Factors promoting resilence after a traumatic event
Humans vary to a great extent in their ability to adapt to adverse experiences. Some individuals, despite being faced with the most pernicious of adversities, manage to avoid psychological collapse and to maintain healthy adjustment. For decades, researchers have searched for the correlates and causes of resilience. Resilience (derives from the Latin word "salire", meaning to "leap or jump", hence "resilire" or to "spring back") is the ability to experience severe trauma or neglect without a collapse of psychological functioning. It involves the creation of a protective inner space, and is enhanced by qualities such as verbal ability, reflectiveness, and impulse control. Resilient individuals are attuned to others' motives, feelings and thoughts, believe that close relationships are very important and have the ability to reflect on the relations between their own and others' emotions and actions. They have an ability to bond with a group with a common mission, place a high value on altruism, have a capacity to tolerate high levels of fear and still perform effectively. These individuals are not fearless, but are willing and able to approach a fear-inducing situation, despite the presence of subjective fear and psychological disturbance. They are usually able to assess what needs to be dealt with. Reality testing, which is helped by good cognitive abilities, reveals the part of reality that matters for survival. This enables resilient individuals to act effectively in difficult situations where others might be blocked. A sense of humor provides helpful levity (it is well-known that humour can also produce beneficial biological changes, including increasing the body's endorphin levels and stimulating the immune system). These individuals also show tolerance for their negative feelings, a manageable sense of guilt and a strong capacity for self-reflection. Added to this, they can generally take responsibility for what has to be done and take charge in difficult situations, without being victimized. They have a need to prove that adversity can be overcome and not be identified as victims. Resilient individuals are capable of building a safe intrapsychic space where they live, and feel invulnerable.
The subject of dealing successfully with major adversities raises the question of child-rearing practices. In fact, overcoming even minor adversities can reveal a child's potential for resilience and in some way can increase the ability to deal with stress. In fact, instead of parental protection against any disruption, it might be more appropriate to allow children more freedom to deal with difficult situations on their own, under parental supervision.

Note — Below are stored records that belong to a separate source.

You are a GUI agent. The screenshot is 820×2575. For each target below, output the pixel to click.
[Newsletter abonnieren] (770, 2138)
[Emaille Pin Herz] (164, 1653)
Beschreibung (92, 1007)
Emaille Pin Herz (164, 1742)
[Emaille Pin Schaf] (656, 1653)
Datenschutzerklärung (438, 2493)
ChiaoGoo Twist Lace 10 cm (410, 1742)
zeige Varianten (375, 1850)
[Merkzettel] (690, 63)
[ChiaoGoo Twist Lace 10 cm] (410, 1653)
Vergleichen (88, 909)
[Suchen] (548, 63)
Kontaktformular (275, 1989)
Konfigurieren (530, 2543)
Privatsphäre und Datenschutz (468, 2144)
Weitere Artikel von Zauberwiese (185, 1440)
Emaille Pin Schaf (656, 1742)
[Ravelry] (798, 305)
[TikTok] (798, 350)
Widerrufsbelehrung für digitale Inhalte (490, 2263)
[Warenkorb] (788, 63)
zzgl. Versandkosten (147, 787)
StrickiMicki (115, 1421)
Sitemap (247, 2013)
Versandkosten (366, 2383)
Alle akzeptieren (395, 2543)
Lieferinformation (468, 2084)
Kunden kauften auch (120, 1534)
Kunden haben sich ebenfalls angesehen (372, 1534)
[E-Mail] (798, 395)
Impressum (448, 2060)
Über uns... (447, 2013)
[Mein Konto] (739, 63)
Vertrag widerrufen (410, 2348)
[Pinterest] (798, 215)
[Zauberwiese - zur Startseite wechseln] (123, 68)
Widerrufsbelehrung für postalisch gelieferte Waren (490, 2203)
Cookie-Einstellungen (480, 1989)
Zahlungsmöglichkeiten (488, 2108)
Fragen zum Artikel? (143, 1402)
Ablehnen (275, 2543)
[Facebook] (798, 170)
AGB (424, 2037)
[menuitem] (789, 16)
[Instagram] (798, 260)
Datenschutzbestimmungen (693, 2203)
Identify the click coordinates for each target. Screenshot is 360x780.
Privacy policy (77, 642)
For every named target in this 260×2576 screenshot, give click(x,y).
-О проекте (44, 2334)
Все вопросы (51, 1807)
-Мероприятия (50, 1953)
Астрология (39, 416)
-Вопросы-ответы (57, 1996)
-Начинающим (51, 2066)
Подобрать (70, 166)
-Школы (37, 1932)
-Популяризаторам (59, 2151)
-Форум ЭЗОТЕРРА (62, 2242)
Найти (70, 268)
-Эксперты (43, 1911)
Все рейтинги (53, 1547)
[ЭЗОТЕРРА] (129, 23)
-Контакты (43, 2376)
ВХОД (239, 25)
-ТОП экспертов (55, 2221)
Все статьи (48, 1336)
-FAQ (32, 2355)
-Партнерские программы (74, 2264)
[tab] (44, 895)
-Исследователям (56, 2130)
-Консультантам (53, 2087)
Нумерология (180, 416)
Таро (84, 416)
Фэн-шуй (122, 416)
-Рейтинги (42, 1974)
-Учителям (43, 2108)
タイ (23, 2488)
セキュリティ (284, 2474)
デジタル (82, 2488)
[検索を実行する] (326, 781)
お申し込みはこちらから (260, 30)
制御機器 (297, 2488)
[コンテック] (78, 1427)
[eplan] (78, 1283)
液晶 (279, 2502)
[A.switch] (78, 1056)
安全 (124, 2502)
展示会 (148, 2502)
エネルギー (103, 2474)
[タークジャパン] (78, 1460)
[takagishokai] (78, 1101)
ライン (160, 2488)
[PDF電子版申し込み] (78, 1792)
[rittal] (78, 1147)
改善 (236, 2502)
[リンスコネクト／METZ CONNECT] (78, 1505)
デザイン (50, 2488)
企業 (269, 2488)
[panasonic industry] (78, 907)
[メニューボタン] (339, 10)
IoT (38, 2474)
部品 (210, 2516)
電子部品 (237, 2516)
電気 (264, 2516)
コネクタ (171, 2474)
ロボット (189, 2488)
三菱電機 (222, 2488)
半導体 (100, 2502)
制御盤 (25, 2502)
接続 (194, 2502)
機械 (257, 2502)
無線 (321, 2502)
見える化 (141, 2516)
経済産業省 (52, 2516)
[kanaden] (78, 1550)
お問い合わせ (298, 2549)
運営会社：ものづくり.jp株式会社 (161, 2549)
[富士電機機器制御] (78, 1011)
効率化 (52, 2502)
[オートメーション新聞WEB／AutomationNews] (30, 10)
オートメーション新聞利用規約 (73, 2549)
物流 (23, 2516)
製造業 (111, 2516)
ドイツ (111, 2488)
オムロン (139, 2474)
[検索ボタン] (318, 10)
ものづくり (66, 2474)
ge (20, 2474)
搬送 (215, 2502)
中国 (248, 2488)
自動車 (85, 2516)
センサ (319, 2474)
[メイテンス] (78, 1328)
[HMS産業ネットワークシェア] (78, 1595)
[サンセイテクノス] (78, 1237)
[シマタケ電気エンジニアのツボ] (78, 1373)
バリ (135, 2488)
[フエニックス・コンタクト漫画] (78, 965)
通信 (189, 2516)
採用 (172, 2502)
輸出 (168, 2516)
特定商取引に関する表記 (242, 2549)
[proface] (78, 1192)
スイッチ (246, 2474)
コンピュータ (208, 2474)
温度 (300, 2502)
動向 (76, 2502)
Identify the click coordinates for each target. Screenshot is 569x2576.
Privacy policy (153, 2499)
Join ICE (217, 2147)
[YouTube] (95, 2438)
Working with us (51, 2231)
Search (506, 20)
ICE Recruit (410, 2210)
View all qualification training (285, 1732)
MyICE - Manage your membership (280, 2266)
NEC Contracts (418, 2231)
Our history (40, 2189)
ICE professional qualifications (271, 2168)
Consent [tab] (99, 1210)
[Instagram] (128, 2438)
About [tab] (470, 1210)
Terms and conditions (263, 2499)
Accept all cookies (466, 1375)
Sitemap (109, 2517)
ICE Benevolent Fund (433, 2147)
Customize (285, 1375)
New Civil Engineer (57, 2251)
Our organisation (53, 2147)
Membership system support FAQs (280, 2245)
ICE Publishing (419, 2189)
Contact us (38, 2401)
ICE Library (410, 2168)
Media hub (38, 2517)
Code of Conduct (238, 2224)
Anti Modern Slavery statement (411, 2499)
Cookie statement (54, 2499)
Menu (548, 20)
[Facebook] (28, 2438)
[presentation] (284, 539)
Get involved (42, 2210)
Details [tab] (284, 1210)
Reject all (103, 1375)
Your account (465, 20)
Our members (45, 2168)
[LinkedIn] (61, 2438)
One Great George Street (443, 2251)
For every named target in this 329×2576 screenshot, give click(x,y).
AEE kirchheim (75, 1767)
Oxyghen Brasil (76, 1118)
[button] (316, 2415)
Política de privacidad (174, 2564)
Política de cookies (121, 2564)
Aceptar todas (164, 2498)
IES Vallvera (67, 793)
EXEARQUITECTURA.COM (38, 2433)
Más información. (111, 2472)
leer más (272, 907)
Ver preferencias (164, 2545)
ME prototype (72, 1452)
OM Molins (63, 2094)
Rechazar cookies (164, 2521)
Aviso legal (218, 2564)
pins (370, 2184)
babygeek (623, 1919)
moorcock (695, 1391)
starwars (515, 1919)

Resilience may represent an important target of treatment in anxiety, depression and stress reactions. In patients with posttraumatic stress disorder in particular, resilience can be used as a measure of treatment outcome, with improved resilience increasing the likelihood of a favorable outcome. It can be monitored using the Connor-Davidson Resilience Scale, and perceived vulnerability to the effects of stress can be monitored with the Sheehan Stress Vulnerability Scale. Both scales are self-rated, easy to use, easy translatable, and, after validation, can be used even by non-specialists.
Positive mental health is considered to be a stage of good, adaptive functioning in an "average environment". Resilience is observed in individuals who overcome years of severe trauma and/or neglect while growing up in a not-so-average environment, or in those who surmount tremendous traumatic experiences after experiencing "normal" childhood years. Positive mental health for a particular individual does not render that individual capable of showing "resilience" in extraordinary threatening situations. In fact, predicting resilience in the face of a serious traumatic event may be very difficult. Future research may find answers to this question and provide ideas for dealing more effectively with adversity.
Key words: Resilience, developmental psychopathology, posttraumatic stress disorder.